I know it sounds like I’m crying about it. I’m not. I am to a great degree a product of my culture – a culture I have learned to embrace … even celebrate. To illustrate, my Mom around the time of my engagement, broke down and started hugging me and telling me she loves me. When she tells me she loves me, she always does so in English, not in Korean. The Korean “I love you” is awkward. Culturally, it’s an unspoken concept. And so for my Mom to express it verbally, she literally steps out of her culture. She turns to a foreign tongue to do that which is foreign to her – express verbally what she’s felt all my life.
But I’m not letting Koreans or any other culture for that matter off the hook. Culture is real, ought to be considered and respected, but it cannot be left unexamined, unchallenged.

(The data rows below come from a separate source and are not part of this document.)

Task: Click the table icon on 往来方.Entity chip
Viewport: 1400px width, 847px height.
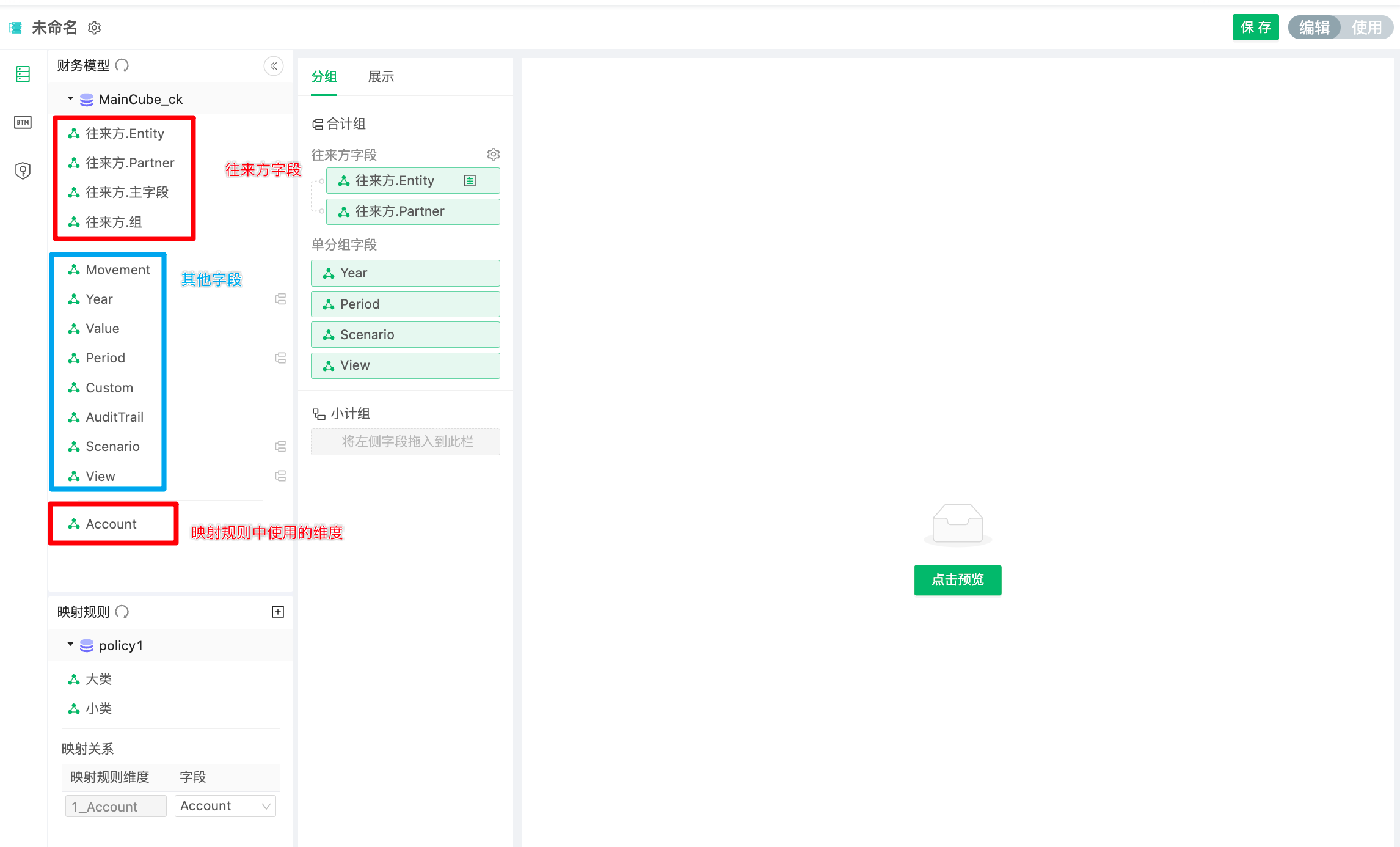Action: 470,181
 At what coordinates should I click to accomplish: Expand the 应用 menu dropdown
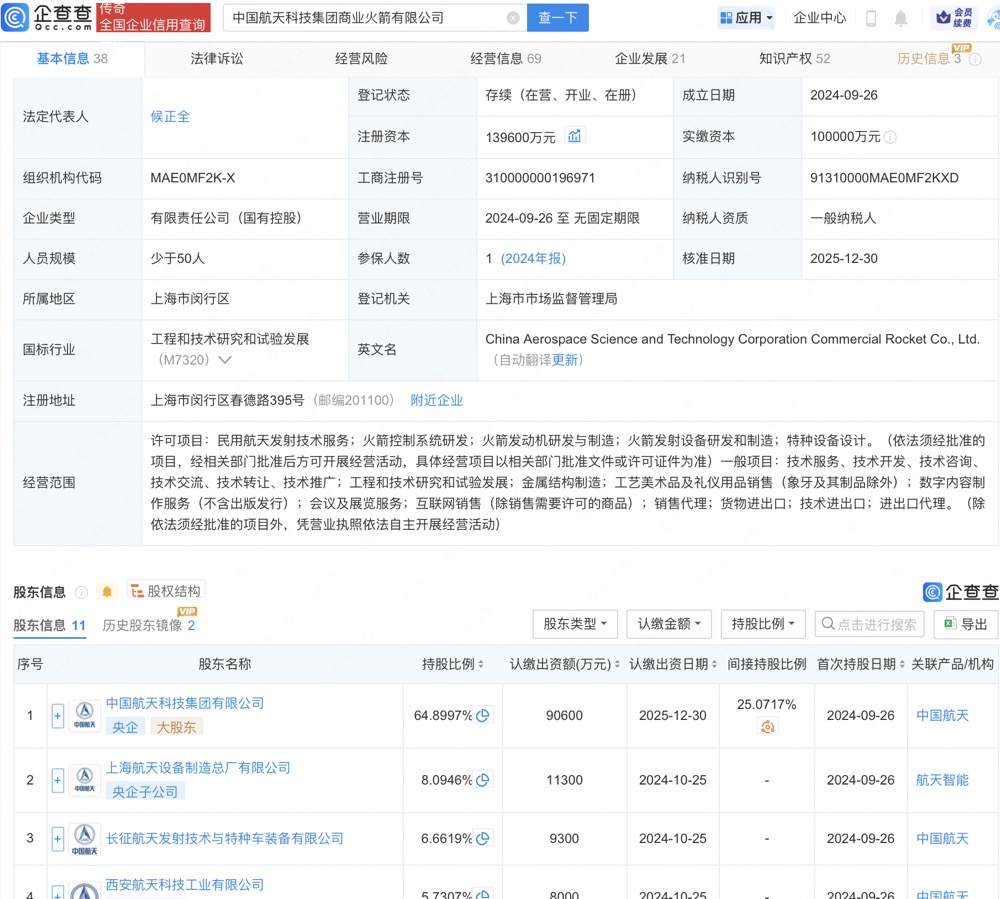click(747, 18)
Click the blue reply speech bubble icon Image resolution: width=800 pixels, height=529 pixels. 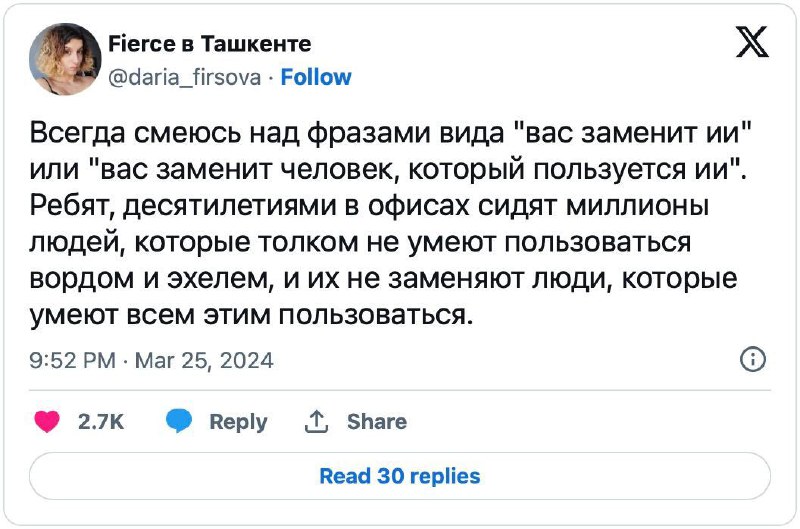(179, 421)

Lately, I’ve on more than one occasion considered the significance of the embrace. First of all, it’s touch. Now, think of what you will not touch: Icky, gross, nasty things. Unclean. And not just the hygienically unclean, right? We avoid touching the lowly, the despised. Touch is an act of joining, to make that other part of me. It’s an act of acceptance and maybe more, an act of reception. The embrace takes touch to another place. It is not creating a bridge. Not merely adjoining or granting access. It’s an enveloping. To open oneself and to hold another within. It’s a whole ‘nother kind of acceptance. Oneness.

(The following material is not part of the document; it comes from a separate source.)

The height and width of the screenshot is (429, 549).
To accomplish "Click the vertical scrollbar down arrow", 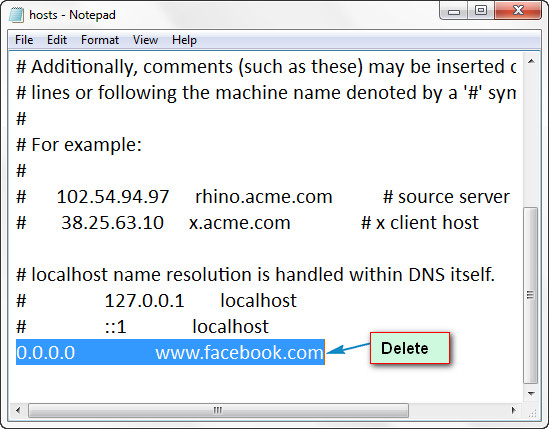I will 531,394.

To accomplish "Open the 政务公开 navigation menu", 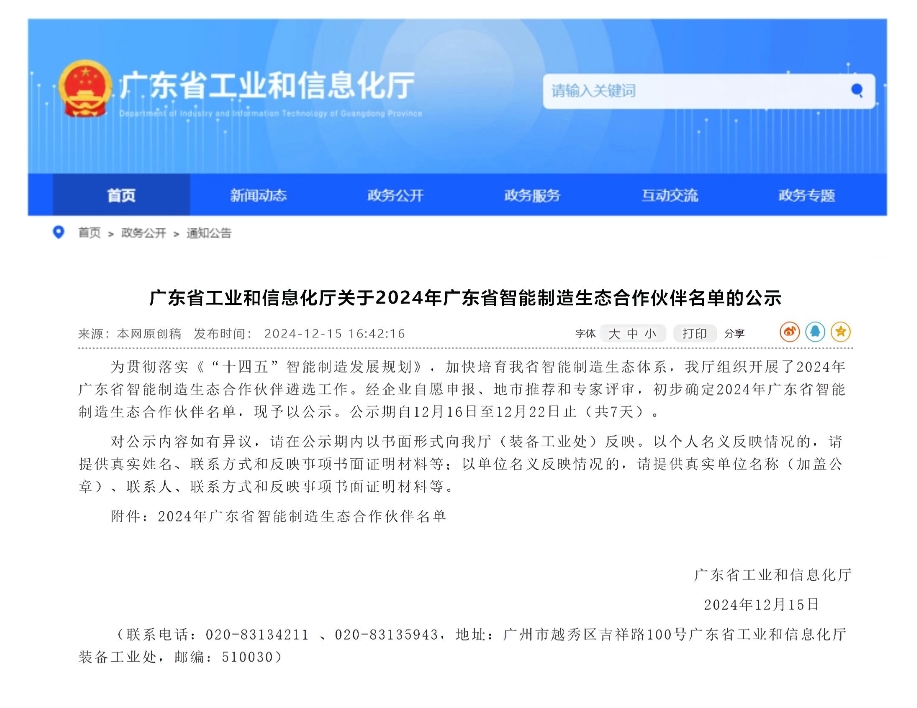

Whatever your child is going through, whatever he or she has done, whether reconciliation needs to be worked out or recompense paid, a child ought to do it within the embrace of their Father. Even if their own self shuns them, they ought to find an embrace with you – enveloped in love, acceptance, value.
I’m Korean. Hugging ain’t my thing. But if stepping outside of my culture is going to have my kids experience all that is in the embrace of their Father, then you can believe I’ll be hugging my kids. Still ain’t hugging my Bro though. C’mon.